Well, I like the structure of Pizzazz's advice -- systems configured and more analytical than adrenaline based; presumably addressing known/perceived vulnerabilities and then how to cope with the rest. My wife and I were chatting last evening about the apparent vulnerability of the spade rudder on our Oday-30... I think for us the solution will be a steering vane of the Hydrovane design (rather than rebuilding the boat), since it functions as a redundant/emergency rudder and we'll need some sort of auto-steering anyway -- then it dawned on me that is the way to approach it... For instance, rigging (older boats need a good inspection anyway), then what does it attach to; in my case the actual chain-plates are hidden from view and easy to ignore... then either the bulkhead or hull for the chainplates, etc., etc. I hang out with the experimental aviation folks quite a lot (one of the other projects in the shop), and the general reactions are similar with pilots/builders when a non-conventional idea is proposed -- but then, assuming any idea is not aerodynamically impossible, one of the engineering types usually pops up and says, well if you're going to do it anyway (or you have little choice in the given situation), "here's the calculations that will help give a larger margin of error..."

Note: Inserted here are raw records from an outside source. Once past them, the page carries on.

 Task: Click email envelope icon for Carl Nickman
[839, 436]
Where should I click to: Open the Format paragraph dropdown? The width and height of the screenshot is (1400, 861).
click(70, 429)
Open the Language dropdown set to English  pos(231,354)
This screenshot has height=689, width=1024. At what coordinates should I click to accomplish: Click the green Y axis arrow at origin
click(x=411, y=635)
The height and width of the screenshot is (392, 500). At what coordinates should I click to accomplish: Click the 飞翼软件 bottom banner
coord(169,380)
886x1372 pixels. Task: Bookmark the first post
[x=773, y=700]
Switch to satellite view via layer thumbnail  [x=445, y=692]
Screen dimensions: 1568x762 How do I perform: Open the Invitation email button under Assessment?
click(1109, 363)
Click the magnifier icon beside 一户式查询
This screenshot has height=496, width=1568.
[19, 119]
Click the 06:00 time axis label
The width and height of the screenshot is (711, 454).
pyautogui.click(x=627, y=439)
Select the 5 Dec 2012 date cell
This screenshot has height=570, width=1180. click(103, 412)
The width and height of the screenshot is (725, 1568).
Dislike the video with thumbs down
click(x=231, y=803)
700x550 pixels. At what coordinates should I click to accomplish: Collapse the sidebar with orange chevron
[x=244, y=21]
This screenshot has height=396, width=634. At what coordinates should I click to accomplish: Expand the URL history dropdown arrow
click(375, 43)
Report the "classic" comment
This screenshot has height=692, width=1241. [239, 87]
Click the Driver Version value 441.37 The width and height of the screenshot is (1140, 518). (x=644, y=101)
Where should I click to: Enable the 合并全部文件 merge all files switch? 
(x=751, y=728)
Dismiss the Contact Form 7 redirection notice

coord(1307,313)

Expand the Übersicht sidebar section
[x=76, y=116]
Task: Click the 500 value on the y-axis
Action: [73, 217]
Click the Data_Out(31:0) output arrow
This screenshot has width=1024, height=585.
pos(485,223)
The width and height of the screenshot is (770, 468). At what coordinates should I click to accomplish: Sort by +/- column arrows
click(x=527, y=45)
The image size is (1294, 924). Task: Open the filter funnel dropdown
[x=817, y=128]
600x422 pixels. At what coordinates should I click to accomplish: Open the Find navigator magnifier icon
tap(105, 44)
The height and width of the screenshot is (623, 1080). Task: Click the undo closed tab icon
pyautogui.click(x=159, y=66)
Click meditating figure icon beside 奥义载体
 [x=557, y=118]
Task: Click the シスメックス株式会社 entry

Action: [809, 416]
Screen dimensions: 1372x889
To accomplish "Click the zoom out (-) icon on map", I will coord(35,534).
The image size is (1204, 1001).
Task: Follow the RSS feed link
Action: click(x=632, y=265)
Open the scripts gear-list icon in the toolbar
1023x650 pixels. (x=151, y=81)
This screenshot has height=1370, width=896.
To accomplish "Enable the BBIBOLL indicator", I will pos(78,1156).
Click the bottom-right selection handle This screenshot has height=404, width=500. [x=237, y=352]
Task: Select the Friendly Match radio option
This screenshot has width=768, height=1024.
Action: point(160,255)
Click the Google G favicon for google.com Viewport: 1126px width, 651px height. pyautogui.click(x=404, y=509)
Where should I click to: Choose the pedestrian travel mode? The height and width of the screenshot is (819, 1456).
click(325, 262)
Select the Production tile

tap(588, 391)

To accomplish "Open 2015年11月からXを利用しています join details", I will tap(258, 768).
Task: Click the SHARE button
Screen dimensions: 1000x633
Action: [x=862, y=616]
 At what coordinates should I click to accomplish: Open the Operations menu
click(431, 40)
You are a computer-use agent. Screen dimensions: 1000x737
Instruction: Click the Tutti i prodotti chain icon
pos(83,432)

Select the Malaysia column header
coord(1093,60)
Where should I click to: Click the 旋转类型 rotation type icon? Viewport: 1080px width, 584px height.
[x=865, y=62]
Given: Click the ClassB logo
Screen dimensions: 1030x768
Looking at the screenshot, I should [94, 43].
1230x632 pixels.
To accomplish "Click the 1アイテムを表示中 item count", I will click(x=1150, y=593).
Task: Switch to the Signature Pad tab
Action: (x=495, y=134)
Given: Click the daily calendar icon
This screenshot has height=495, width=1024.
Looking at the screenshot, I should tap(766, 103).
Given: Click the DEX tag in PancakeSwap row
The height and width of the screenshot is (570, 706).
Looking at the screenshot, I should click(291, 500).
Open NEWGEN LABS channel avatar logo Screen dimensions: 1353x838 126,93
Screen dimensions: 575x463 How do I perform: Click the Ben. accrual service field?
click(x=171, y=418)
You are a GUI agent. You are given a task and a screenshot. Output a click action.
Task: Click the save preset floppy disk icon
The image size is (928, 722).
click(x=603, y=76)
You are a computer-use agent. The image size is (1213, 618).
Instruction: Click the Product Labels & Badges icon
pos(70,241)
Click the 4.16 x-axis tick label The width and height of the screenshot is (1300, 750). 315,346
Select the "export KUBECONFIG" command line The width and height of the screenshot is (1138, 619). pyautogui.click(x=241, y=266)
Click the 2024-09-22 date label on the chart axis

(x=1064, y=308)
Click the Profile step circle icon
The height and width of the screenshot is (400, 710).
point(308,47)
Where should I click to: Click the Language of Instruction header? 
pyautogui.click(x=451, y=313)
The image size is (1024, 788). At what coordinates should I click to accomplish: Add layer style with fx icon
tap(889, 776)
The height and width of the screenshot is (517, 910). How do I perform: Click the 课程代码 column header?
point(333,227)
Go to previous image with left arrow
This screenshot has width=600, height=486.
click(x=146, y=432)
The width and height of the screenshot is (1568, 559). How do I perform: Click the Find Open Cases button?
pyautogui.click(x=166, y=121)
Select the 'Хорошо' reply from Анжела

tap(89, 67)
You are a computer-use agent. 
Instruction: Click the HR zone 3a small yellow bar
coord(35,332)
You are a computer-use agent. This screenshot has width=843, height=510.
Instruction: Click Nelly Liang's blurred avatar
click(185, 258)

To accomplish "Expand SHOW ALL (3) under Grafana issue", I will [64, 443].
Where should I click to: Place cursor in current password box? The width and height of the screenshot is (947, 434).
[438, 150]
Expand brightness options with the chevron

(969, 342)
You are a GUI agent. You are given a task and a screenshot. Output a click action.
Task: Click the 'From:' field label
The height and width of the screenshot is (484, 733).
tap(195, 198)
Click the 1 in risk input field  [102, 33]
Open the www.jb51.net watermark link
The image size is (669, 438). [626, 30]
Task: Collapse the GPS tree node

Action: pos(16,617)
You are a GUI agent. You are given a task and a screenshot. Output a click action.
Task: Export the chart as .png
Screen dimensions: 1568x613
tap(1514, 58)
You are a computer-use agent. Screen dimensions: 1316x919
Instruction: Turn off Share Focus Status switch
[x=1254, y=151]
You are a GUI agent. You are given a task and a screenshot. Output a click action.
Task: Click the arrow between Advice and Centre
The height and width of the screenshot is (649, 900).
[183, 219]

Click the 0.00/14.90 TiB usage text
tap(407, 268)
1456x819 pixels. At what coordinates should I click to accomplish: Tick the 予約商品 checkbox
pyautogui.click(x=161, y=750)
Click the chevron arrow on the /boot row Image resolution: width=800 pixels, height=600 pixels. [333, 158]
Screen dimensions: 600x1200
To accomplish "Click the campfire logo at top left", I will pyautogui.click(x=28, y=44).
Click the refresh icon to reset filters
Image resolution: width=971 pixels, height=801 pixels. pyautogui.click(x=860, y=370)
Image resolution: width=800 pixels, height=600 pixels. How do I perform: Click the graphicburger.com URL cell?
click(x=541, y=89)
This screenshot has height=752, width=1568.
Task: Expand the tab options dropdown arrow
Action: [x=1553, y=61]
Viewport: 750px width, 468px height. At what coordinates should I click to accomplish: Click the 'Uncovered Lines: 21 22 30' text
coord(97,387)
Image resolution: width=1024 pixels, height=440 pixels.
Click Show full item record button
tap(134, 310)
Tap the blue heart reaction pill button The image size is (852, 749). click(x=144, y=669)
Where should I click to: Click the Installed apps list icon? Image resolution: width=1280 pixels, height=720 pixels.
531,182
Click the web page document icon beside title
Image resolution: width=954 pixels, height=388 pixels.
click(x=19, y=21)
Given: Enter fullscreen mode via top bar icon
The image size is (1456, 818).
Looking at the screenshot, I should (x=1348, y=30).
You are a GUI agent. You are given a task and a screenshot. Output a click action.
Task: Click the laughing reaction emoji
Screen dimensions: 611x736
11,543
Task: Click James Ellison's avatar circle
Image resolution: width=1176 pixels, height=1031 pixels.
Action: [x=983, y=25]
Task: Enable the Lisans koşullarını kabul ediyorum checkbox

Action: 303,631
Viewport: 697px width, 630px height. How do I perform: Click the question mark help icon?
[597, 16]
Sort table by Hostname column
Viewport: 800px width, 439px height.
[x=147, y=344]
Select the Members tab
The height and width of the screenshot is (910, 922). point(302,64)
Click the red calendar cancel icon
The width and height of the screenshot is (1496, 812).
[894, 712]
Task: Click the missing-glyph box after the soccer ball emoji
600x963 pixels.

Before we got the Oday, I was temporarily stalled in rethinking the Bristol 24 -- been watching/reading Roger Taylor's remake of MingMing II, which may offer some encouragement as to what one can do if truly obsessed -- but with an rather small budget. I wasn't seriously thinking about the junk-rig, but I did sketch up an more robust rig for the B24 using available resources -- a "cutter" inner-forestay backed up with runners that could be tightened in heavy going -- and splitting the lowers so that it had the triangulations that better supports the mast... This approach, I suppose, is close to the "remake" that some here proposed... Actually, compared to the Oday (and many of the vessels of that era), the B24 appears to be a little tank, but the wife thought it too small -- probably correct, but we've talked that I may still pursue it as a solo vessel -- I like that little boat. Anyway, for the two of us, we're thinking through how to make the Oday acceptable...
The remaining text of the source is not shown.